* _OBJECTIVES_:
1. Answer these questions about the article on Bill Mitchell's Concept Camaros:
(a) How long did Mitchell serve with Oldsmobile?
(b) In what town and state did he form Special Vehicle Developments, Inc.?
(c) Which two parts did he disconnect before starting to rebalance the Camaro?
2. What does the article on Bill Mitchell's Concept Camaros say? Summarize it in two sentences.

-- START SELECTED EXCERPT --

Once upon a time, 67-year-old Mike Moses came across a little bit of history that he tucked in his pocket like a smooth stone, thinking that he could take it out and rub it between his fingers when he was in a funk and it would wisk him to a soothing, less complicated time. He also bought a somewhat rare dab of automotive history.
Remember 1980? Though the OE performance picture was bleak, its landscape cratered and distraught, at least that heinous disco thump was writhing in agony and going down in flames. But the first Arab oil embargo had gotten our attention right quick. Worse perhaps, the almighty engines of record were long dead and those that had survived were not much more than gurgling eunuchs.
During extended periods of want, the freelance thinkers create out of sheer necessity. They begin to offer what the store-bought goods can do no longer. The thinkers looked at every aspect of the cars that Detroit had produced with the “this is it; take it or leave it” attitude because that’s the way it had always been done. A lot of the factory notions had been disproved by individuals in their home garages.
Bill Mitchell was one of those thinkers. This is not the head of GM Design Bill Mitchell, nor is it the bearded Bill Mitchell of Hardcore fame. This Bill Mitchell is a former GM employee who served an eight-year stretch with Oldsmobile as a project engineer and as a member of a racing team that fielded bumptious technical compilations—the most interesting being an all-wheel drive chassis that was powered by twin-turbo all-aluminum Olds motor and backed by an automatic transmission. In thirteen years of SCCA competition, Mitchell won nine divisional titles.
In 1971, he worked with Mark Donohue in the development of the Camaro for the International Race of Champions, aka IROC. The time he spent with Donohue left him with the knowledge needed to transform a car from showroom stock to race-track ready as well as a philosophy about the kind of American cars he would like to see American enthusiasts driving. His beef was with the suspensions deemed right by the factory, by and large over-sprung, obdurate, and fatiguing to drive for extended periods. After Donohue’s death in 1975, Mitchell formed Special Vehicle Developments, Inc., in Cheshire, Connecticut, and began to build his progeny Concept Camaros. His vision was a high-zoot traveling companion, not a hot rod.
With this notion, elevated handling and superior ergonomics were his targets. In effect, he “blueprinted” the existing components and brought them into optimum flexibility and application. He championed softer spring rates, anti-sway bars, stiffer shock valving, and reduction of unsprung weight and in this way, imparted a much more pliable ride with monstrous handling capability. He knew that the weight bias of Detroit-built cars always allowed for passengers and a certain cache of luggage.
Mitchell simply proceeded as if the car carried only the driver and no luggage. He began by stationing the Camaro on a dead-level steel table and allowed for the weight and distribution of all vital fluids, a half-tank of fuel, and an average-size driver. Then he disconnected the shocks and anti-sway bar and began the rebalancing act.

-- END SELECTED EXCERPT --
-- START DATASET EXTRACT --

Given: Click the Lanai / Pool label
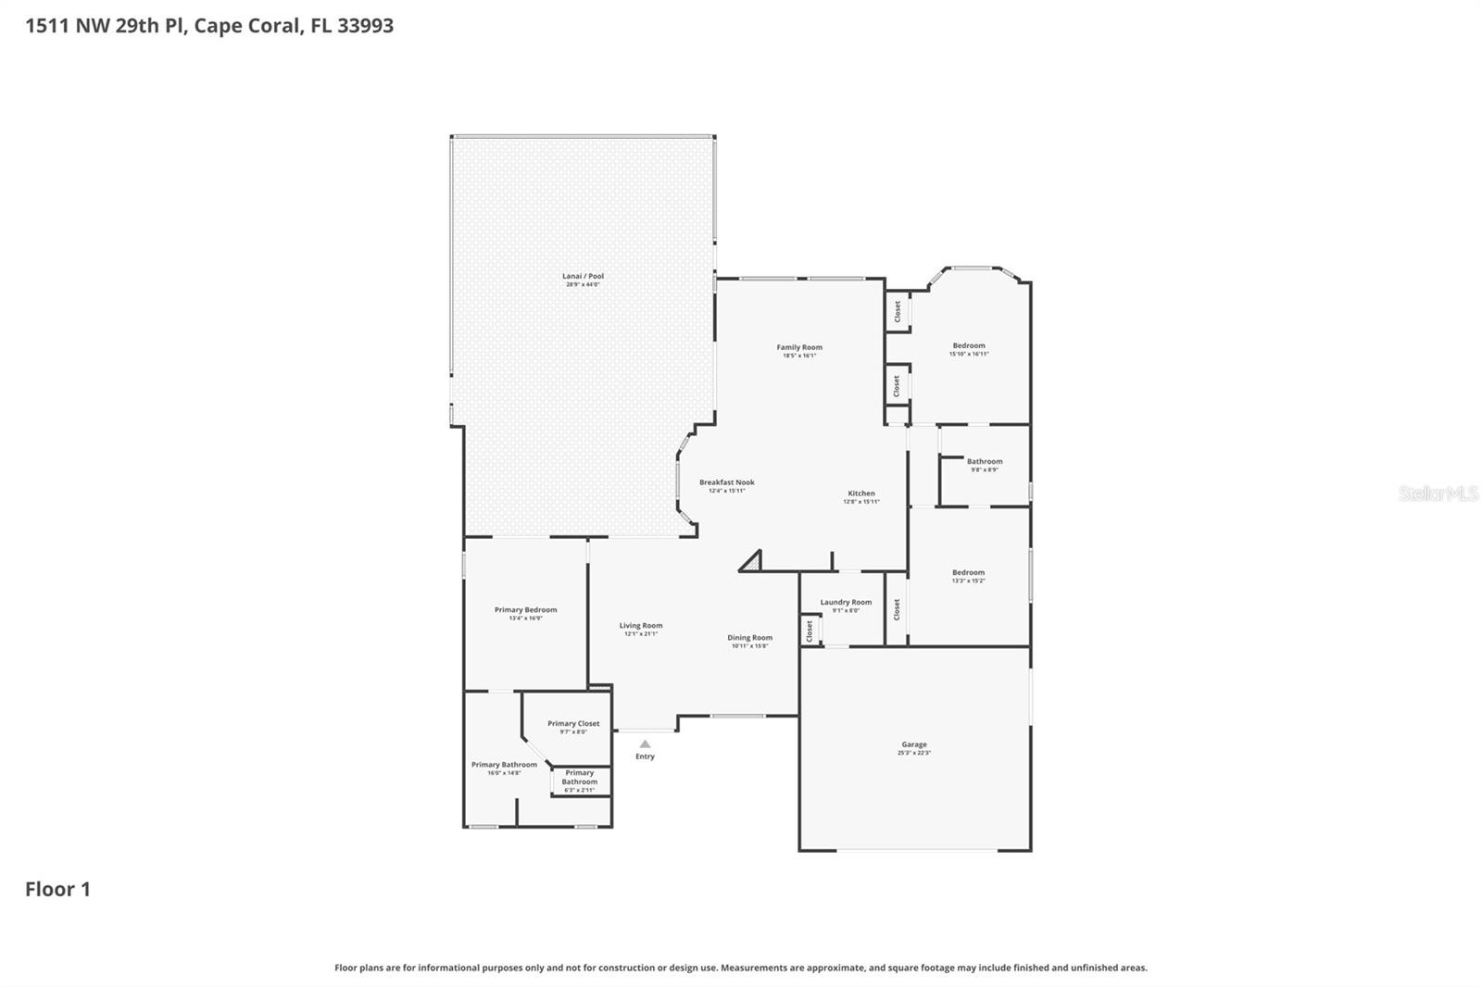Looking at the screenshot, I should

-- END DATASET EXTRACT --

* _ANSWERS_:
1.
(a) Eight years.
(b) Cheshire, Connecticut.
(c) The shocks and the anti-sway bar.

2. Bill Mitchell was a former Oldsmobile project engineer who had worked with Mark Donohue on the IROC Camaro in 1971, and after Donohue's death in 1975 he formed Special Vehicle Developments, Inc., in Cheshire, Connecticut, to build Concept Camaros. He aimed for better handling and ergonomics rather than a hot rod, so he favored softer spring rates, anti-sway bars, stiffer shock valving, and less unsprung weight, and he set up the car as if it carried only the driver and no luggage.